For AI Users (Researchers, Businesses, Educators)
Avoid AI overreach: Using LLMs to simulate human behavior in psychological or social studies may lead to faulty insights and unethical applications.
Limit trust in simulations: AI-generated “participants” cannot replace diverse, contextualized human input—especially in sensitive domains like healthcare, education, or criminal justice.
For Regulators
Tighten oversight: Claims about AI replacing human judgment must meet higher empirical standards. Regulatory bodies should require clear disclosures when AI is used in decision-making roles involving human behavior.

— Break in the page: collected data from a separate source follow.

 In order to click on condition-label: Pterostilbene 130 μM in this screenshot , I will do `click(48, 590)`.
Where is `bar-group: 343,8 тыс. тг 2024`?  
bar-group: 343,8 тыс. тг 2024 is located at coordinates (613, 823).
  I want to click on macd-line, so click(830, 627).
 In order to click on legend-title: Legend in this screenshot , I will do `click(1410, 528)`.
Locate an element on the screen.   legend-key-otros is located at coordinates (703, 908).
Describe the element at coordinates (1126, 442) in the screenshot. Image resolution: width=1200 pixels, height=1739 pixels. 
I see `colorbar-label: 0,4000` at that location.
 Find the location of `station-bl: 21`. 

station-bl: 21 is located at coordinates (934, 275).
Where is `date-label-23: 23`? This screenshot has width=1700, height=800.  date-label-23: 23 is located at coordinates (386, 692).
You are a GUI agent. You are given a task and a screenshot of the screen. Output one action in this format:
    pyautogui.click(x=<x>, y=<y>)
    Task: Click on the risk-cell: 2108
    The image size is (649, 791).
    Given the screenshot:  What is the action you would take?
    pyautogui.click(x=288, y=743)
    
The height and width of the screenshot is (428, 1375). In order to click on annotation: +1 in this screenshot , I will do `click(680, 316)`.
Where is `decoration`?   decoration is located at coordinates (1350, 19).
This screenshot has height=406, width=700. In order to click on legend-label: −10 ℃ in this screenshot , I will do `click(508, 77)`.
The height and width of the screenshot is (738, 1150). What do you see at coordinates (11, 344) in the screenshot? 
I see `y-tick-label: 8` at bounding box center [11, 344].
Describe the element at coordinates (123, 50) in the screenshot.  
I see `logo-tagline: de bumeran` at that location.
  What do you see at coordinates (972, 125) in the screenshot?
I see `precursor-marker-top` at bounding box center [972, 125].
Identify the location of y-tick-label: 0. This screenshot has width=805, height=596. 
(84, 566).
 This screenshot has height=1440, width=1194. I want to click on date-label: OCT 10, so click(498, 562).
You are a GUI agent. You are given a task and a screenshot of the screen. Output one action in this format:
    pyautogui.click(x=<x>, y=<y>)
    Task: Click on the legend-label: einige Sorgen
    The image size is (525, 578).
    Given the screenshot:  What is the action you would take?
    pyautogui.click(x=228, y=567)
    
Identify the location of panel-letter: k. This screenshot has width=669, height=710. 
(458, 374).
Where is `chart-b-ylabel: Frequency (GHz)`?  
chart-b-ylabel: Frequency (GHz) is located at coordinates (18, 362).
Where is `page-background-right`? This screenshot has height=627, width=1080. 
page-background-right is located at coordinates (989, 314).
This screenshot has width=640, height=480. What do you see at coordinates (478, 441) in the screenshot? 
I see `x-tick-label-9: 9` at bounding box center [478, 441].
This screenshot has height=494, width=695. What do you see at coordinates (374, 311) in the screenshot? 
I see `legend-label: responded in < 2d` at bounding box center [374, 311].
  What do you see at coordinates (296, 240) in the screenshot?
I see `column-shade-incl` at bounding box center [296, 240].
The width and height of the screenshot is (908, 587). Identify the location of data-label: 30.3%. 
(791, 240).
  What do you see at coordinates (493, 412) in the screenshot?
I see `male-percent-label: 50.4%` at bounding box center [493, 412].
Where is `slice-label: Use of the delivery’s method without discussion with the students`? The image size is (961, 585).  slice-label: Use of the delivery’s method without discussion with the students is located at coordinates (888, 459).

Demand ethical AI evaluations: Ensure that psychological simulation claims undergo robust validation before public deployment.
For Investors
Recalibrate expectations: The promise of AI replacing human insight is exaggerated. Investments should be directed toward AI augmentation, not substitution of complex human capabilities.
Avoid hype traps: Rely on third-party assessments before funding ventures that claim “human-level” moral reasoning or psychology simulations.
Conclusion
This study delivers a critical wake-up call to the AI community and its surrounding ecosystem. While large language models can mimic language impressively, they are not—and likely won’t soon be—capable of truly simulating human psychology. They lack the understanding of intent, emotional nuance, and context that human reasoning requires.
Rather than pretending these models can replace us, the wiser path forward is to design AI that supports and augmentshuman insight, while preserving the irreplaceable role of real human judgment. In the rush toward automation, we must not lose sight of the very thing that makes us human.